The anti-osteoporosis diet must include:

• The right amount of the right protein,

• Calcium

• Vitamins C, D3 and K2

• 12 minerals essential for the vitamin absorption: magnesium, boron, copper, manganese, potassium, phosphorous, nickel, vanadium, zinc, silica, selenium, and strontium

Doctor should be consulted to receive the right medications and to identify the most effective supplements, as many commercial brands have proven to absorb poorly.

Whole body cryotherapy in combination with kinesiotherapy has shown better results than kinesiotherapy alone.

A 1998 study demonstrated that the most efficient regimen was using cryotherapy twice a day, with at least 3-hour interval, followed by kinesiotherapy after each cryotherapy session. Whole treatment would take 2 to 6 weeks, depending on patient's needs. (A more practical regimen is a few times a week for a few months.)

It was observed that cryotherapy reduced pain and swelling, caused relaxation of skeletal muscles and increased their force, as well as the motion range in treated joints. Among other advantages of cryotherapy, short treatment time and being well tolerated by patients were mentioned. “All this makes cryotherapy a method for a broad use in prophylactics and treatment of osteoporosis”, the study concluded.

It should also be mentioned that whole body cryotherapy helps improve conditions like rheumatoid arthritis and ankylosing spondylitis that are among contributors to developing osteoporosis; thus, it is a preventive treatment, as much as a treatment of an already developed disease.

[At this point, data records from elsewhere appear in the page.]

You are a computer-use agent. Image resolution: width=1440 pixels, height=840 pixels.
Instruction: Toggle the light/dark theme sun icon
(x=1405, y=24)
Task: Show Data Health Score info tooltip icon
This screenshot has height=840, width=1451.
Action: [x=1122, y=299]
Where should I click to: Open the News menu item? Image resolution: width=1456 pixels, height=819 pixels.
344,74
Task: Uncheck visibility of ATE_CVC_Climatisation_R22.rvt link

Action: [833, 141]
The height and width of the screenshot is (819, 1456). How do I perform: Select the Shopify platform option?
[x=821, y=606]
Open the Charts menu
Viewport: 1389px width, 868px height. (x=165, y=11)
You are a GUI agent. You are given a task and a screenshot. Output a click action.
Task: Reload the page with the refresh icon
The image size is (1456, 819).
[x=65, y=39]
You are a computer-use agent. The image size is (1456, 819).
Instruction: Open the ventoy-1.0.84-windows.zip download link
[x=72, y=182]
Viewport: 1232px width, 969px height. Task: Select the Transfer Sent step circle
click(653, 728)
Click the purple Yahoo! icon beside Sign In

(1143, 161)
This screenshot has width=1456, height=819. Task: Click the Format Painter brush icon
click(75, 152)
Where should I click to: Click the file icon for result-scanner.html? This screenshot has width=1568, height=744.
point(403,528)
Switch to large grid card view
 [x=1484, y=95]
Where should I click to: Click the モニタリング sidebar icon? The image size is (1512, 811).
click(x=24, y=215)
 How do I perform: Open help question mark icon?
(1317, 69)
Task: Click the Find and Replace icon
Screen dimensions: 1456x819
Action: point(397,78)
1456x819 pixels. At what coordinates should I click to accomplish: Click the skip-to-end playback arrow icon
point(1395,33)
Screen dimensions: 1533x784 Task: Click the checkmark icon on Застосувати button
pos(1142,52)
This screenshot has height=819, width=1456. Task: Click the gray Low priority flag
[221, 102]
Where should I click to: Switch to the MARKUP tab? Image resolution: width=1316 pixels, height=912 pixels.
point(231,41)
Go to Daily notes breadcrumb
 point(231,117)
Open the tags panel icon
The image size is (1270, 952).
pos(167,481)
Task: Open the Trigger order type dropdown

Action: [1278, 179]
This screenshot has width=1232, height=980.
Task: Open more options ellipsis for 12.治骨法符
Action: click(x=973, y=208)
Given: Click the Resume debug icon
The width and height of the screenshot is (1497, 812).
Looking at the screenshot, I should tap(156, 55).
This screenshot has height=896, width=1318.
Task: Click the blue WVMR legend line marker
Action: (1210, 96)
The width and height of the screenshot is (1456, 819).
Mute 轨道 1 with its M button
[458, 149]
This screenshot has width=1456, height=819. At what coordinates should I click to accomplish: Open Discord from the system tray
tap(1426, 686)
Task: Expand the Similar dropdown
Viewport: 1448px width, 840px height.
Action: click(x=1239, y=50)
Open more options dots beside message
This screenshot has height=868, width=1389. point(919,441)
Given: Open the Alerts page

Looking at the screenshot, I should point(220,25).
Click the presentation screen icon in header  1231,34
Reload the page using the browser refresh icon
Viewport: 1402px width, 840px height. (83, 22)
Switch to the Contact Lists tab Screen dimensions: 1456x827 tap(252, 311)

Kinesiotherapy is best performed AFTER a cryotherapy session. It is a therapy by movements, the objective of which is to gain back the normal mobility of a joint and reduce or stop pain around it. The treatment often includes a therapeutic massage, essential oils, rubefacient cream and heat, and some advice for at-home muscular reinforcement, stretching, and dietary adjustments.